On Thu, Jun 10, 2021 at 11:42:24PM -0700, Cong Wang wrote:
> On Thu, Jun 10, 2021 at 9:27 PM Alexei Starovoitov
> <alexei.starovoitov@gmail.com> wrote:
> >
> > From: Alexei Starovoitov <ast@kernel.org>

Please stick to one email thread in the future, ok?

I'll consolidate them here:

> What is your use case to justify your own code? Asking because
> you deny mine, so clearly my use case is not yours.

I mentioned several use cases in the prior threads.
tldr: any periodic event in tracing, networking, security.
Garbage collection falls into this category as well, but please internalize
that implementing conntrack as it is today in the kernel is an explicit non-goal.

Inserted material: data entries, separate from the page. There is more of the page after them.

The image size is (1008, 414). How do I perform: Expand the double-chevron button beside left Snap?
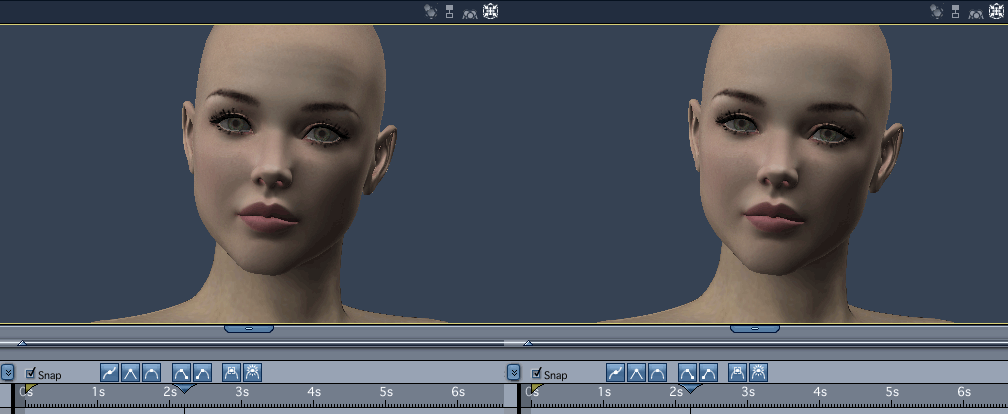(7, 372)
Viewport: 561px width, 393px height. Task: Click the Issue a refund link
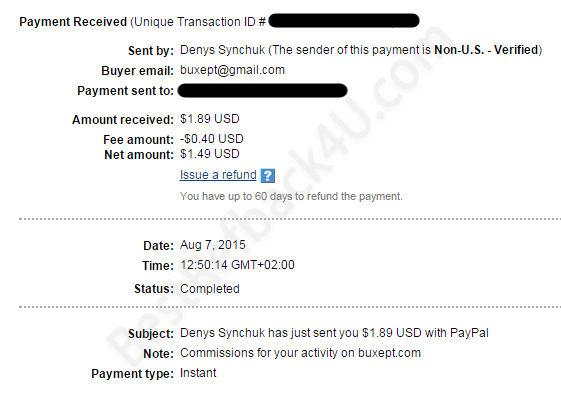pyautogui.click(x=218, y=175)
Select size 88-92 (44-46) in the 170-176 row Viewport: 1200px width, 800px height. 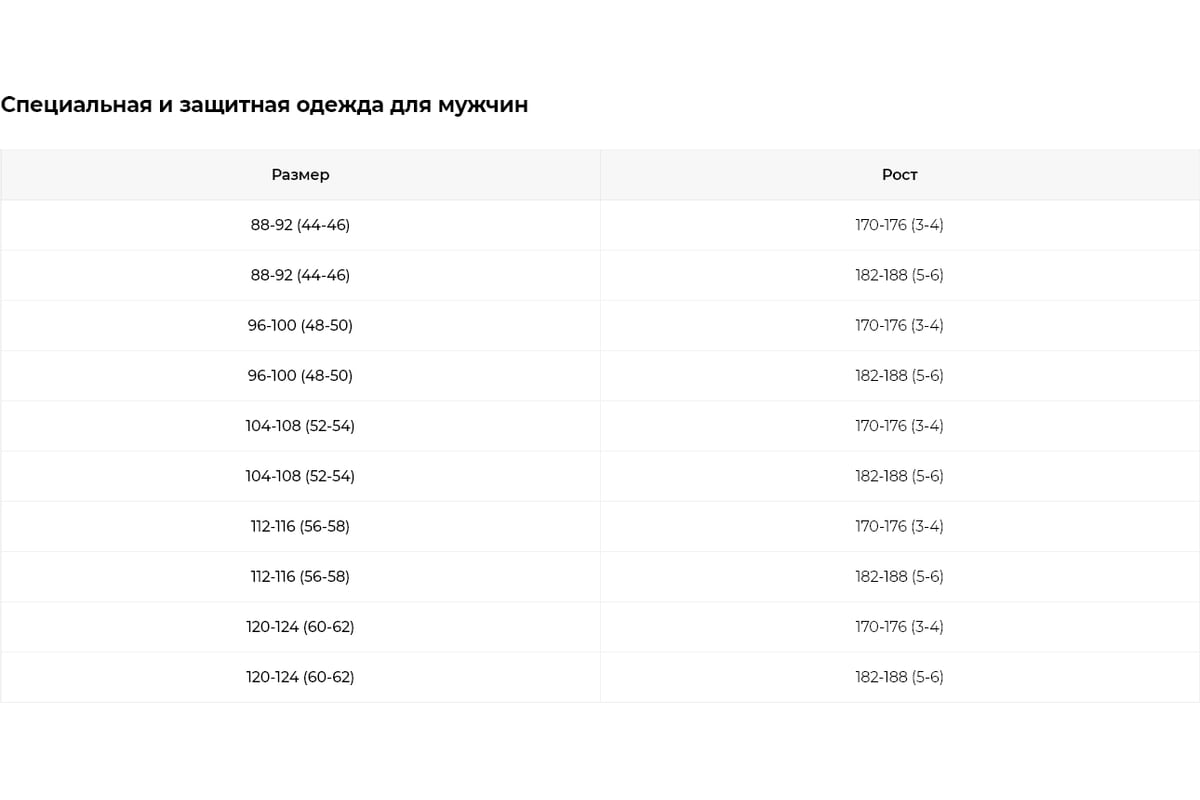click(300, 225)
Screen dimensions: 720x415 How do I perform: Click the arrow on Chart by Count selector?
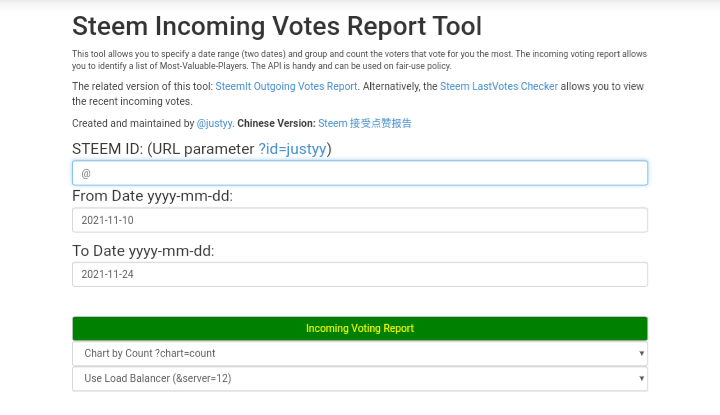tap(640, 353)
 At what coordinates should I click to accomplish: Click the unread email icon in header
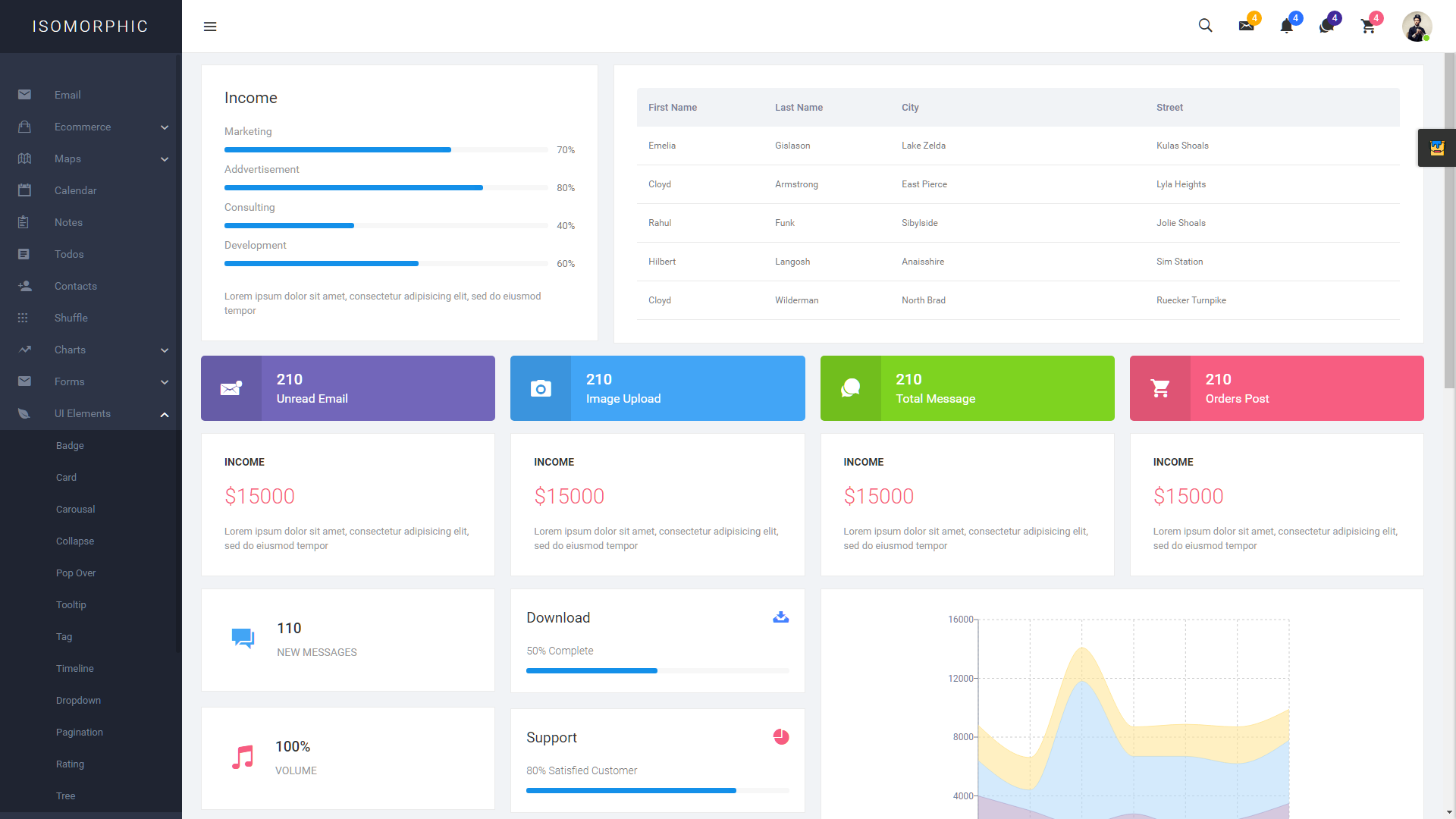tap(1246, 26)
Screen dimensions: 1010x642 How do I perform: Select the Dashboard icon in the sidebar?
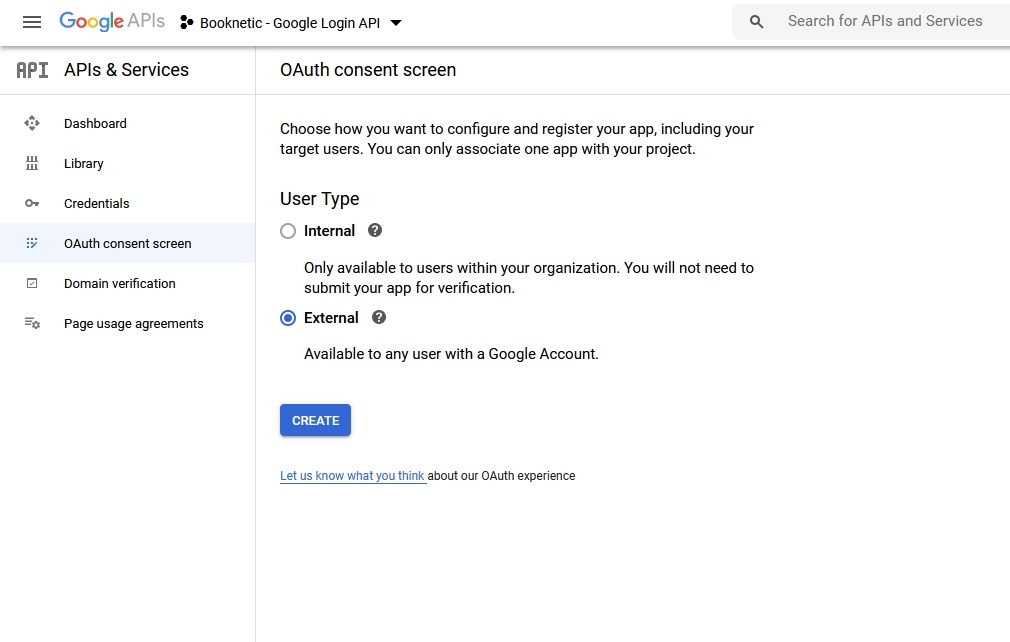click(x=32, y=123)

> And more importantly, why not just use BPF_TEST_RUN with
> a user-space timer? Asking because you offer no API to read or
> modify timer expiration, so literally the same with BPF_TEST_RUN
> approach.

a wrapper on top of hrtimer_get_remaining() like bpf_timer_get_remaining()
is trivial to add, but what is the use case?

> >
> > Introduce 'struct bpf_timer { __u64 :64; __u64 :64; };' that can be embedded
> > in hash/array/lru maps as regular field and helpers to operate on it:
> 
> Can be or has to be? Huge difference here.

map elements don't have to use timers.

> In the other thread, you said it is global data, which implies that it does
> not have to be in a map.

global data is a map. That was explained in the prior thread as well.

> 
> In your test case or your example, all timers are still in a map. So what has
> changed since then? Looks nothing to me.

look again?

> Hmm, finally you begin refcounting it, which you were strongly against. ;)

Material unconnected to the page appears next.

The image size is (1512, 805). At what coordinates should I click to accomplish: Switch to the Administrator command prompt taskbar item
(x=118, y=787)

That was already answered in the prior thread.
tldr: there were two options. This is one of them. Another can be added
in the future as well.

> Three questions:
> 
> 1. Can t->prog be freed between bpf_timer_init() and bpf_timer_start()?

yes.

> If the timer subprog is always in the same prog which installs it, then

installs it? I'm not following the quesiton.

> this is fine. But then how do multiple programs share a timer? 

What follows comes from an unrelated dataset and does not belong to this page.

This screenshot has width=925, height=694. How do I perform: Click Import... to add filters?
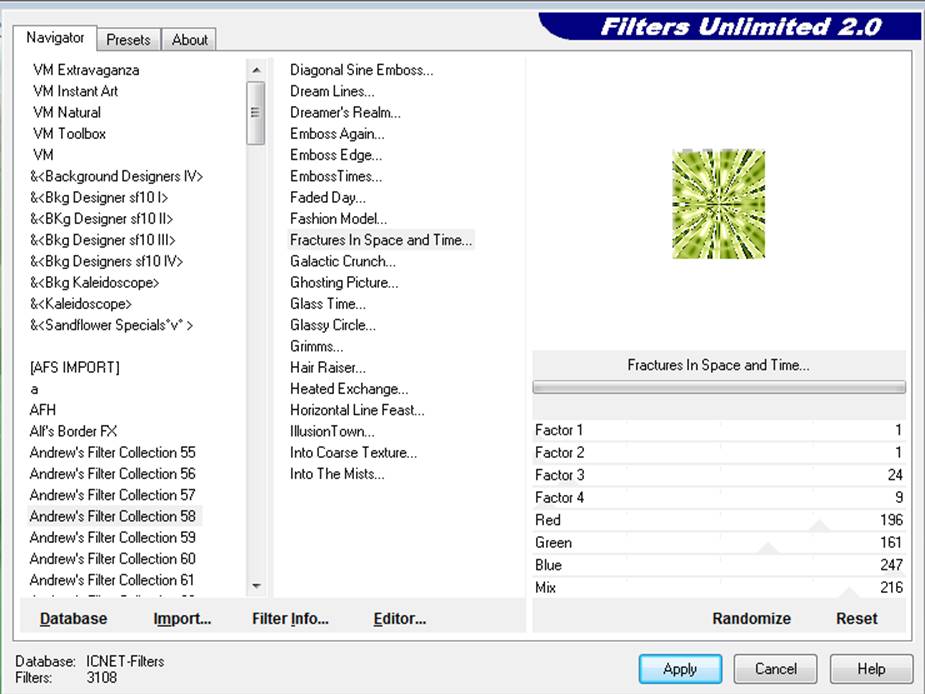coord(182,619)
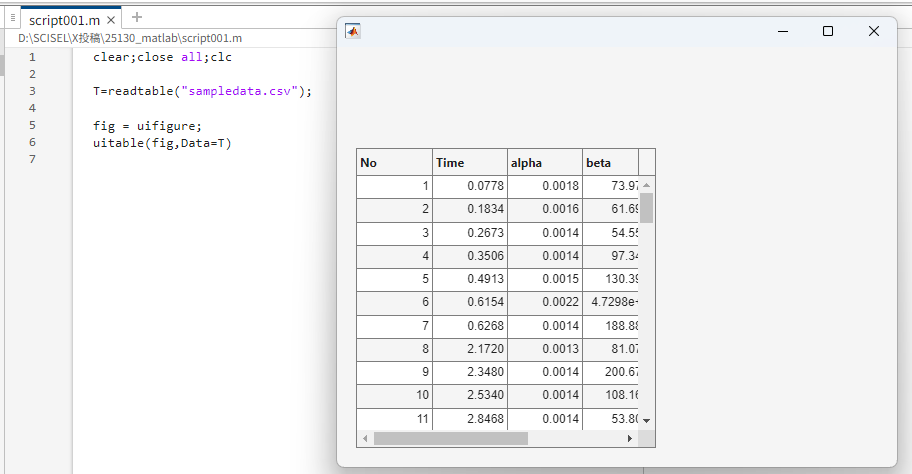Switch to the script001.m tab
Viewport: 912px width, 474px height.
pyautogui.click(x=64, y=20)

there is only one callback function.

> In the
> case of conntrack, either ingress or egress could install the timer,
> it only depends which one gets traffic first. Do they have to copy
> the same subprog for the same timer?

conntrack is an explicit non-goal.

> 
> 2. Can t->prog be freed between a timer expiration and bpf_timer_start()
> again? 

If it's already armed with the first bpf_timer_start() it won't be freed.

> It gets a refcnt when starting a timer and puts it when cancelling
> or expired, so t->prog can be freed right after cancelling or expired. What
> if another program which shares this timer wants to restart this timer?

There is only one callback_fn per timer. Another program can share
the struct bpf_timer and the map. It might have subprog callback_fn code
that looks exactly the same as callback_fn in the first prog.
For example when libbpf loads progs/timer.c (after it was compiled into .o)
it might share a subprog in the future (when kernel has support for
dynamic linking). From bpf user pov it's a single .c file.
The split into programs and subprograms is an implemenation detail
that C programmer doesn't need to worry about.

> 3. Since you offer no API to read the expiration time, why not just use
> BPF_TEST_RUN with a user-space timer? This is preferred by Andrii.

Andrii point was that there should be no syscall cmds that replicate
bpf_timer_init/start/cancel helpers. I agree with this.


> Thanks.
>
> Another unpopular point of view:
>
> This init() is not suitable for bpf programs, because unlike kernel modules,
> there is no init or exit functions for a bpf program. And timer init
> is typically
> called during module init.

Already answerd this in the prior thread. There will be __init and __fini like
subprograms in bpf progs.

Please apply the patches to your local tree and do few experiments based
on selftests/bpf/progs/timer.c. I think experimenting with the code
will answer all of your questions.